J Orthop Surg Res 15, 194 (2020).

Bone restoration after revision hip arthroplasty with femoral bone defects using extensively porous-coated stems with cortical strut allografts

Ding, Z., Ling, T., Mou, P. et al.
Hip

Background

Stress shielding and bone loss of the femur are of great concern after revision total hip arthroplasty (THA) with extensively porous-coated stems, especially in a femur with already bone loss. The femoral bone remodeling patterns after revision THA with femoral bone defects using extensively porous-coated stems with cortical strut allografts remain unclear.

Methods

We retrospectively reviewed 47 patients who underwent revision THA using extensively porous-coated stems combined with cortical strut allografts and 75 patients without allografts.

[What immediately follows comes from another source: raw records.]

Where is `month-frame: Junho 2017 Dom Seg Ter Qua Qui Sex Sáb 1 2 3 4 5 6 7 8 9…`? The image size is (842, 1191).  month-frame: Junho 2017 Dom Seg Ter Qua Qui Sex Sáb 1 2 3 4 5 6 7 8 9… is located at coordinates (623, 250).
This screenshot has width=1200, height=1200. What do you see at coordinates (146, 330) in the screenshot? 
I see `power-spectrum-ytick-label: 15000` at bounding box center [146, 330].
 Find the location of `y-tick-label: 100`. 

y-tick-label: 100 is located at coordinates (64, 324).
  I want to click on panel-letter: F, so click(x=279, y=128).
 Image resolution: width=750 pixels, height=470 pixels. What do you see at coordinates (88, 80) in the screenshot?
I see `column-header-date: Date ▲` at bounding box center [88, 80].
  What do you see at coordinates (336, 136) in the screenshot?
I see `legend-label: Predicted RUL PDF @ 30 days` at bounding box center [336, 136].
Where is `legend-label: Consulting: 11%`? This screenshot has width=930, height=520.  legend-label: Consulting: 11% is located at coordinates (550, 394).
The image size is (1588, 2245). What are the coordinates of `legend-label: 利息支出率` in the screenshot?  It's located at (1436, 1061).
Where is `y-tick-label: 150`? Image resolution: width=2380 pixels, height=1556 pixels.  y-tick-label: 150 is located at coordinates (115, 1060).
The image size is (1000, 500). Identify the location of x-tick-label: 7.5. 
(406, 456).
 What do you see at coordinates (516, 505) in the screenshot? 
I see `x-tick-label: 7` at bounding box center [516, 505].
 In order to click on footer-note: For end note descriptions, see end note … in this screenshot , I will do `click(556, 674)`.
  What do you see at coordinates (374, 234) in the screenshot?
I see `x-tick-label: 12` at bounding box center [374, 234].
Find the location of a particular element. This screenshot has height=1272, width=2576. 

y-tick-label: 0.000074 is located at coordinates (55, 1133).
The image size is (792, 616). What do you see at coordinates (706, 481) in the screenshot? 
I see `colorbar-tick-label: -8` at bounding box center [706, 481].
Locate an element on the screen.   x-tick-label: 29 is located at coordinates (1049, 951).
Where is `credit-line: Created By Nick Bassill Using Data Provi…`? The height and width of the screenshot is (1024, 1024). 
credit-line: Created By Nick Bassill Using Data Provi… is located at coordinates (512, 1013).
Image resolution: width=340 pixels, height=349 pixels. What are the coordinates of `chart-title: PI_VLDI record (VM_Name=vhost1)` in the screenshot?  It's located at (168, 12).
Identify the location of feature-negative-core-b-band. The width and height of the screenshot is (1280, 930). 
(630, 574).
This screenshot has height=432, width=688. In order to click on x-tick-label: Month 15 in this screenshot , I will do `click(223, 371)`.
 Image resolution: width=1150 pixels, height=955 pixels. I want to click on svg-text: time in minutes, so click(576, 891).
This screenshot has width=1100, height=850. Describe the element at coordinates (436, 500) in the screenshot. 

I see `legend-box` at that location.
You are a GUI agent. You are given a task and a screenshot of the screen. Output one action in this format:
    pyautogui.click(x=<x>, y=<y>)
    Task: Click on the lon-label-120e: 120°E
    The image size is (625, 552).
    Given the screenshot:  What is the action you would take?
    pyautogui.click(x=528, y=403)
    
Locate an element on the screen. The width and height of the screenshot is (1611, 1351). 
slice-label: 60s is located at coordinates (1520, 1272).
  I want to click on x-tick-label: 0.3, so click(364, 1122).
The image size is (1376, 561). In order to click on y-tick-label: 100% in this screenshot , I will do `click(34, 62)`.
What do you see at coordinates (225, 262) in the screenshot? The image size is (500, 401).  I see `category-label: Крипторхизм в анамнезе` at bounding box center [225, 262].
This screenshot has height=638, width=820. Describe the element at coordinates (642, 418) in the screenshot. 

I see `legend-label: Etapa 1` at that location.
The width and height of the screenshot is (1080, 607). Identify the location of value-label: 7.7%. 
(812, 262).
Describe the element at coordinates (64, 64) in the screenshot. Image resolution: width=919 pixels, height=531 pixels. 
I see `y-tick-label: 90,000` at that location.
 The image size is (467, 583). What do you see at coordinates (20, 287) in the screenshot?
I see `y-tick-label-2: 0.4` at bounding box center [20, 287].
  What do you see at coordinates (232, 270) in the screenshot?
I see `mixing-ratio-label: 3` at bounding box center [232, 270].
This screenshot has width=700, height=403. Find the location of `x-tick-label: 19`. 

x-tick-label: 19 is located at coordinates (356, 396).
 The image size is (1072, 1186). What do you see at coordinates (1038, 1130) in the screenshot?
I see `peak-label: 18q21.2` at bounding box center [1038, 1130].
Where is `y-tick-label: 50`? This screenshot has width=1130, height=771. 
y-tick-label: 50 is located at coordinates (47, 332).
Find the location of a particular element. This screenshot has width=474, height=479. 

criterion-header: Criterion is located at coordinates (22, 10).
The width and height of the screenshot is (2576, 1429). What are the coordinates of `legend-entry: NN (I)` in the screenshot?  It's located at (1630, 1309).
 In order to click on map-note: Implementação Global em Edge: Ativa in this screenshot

The minimum follow-up was 2 years. Femoral bone remodeling signs, including stress shielding, bone restoration in bone defect area, distal cortical hypertrophy, and femoral width, were compared between patients with and without cortical strut allografts. Clinical outcomes were also compared between two groups.

Results

Patients with cortical strut allografts showed less severe stress shielding (P = 0.01) than patients without allografts. Patients with allografts had more osseous restoration in bone defect area than patients without allografts (63.8% vs 30.7%, P < 0.001). Femoral width was significantly higher in femur with allografts than in femur without allografts at the immediate postoperative stage and latest follow-up (both P < 0.001). The hip function score, re-revision rate, and complications were comparable between two groups.

Conclusion

The application of cortical strut allografts can decrease the severity of stress shielding, augment osseous restoration in bone defect area and improve femoral bone stock after revision THA using extensively porous-coated stems.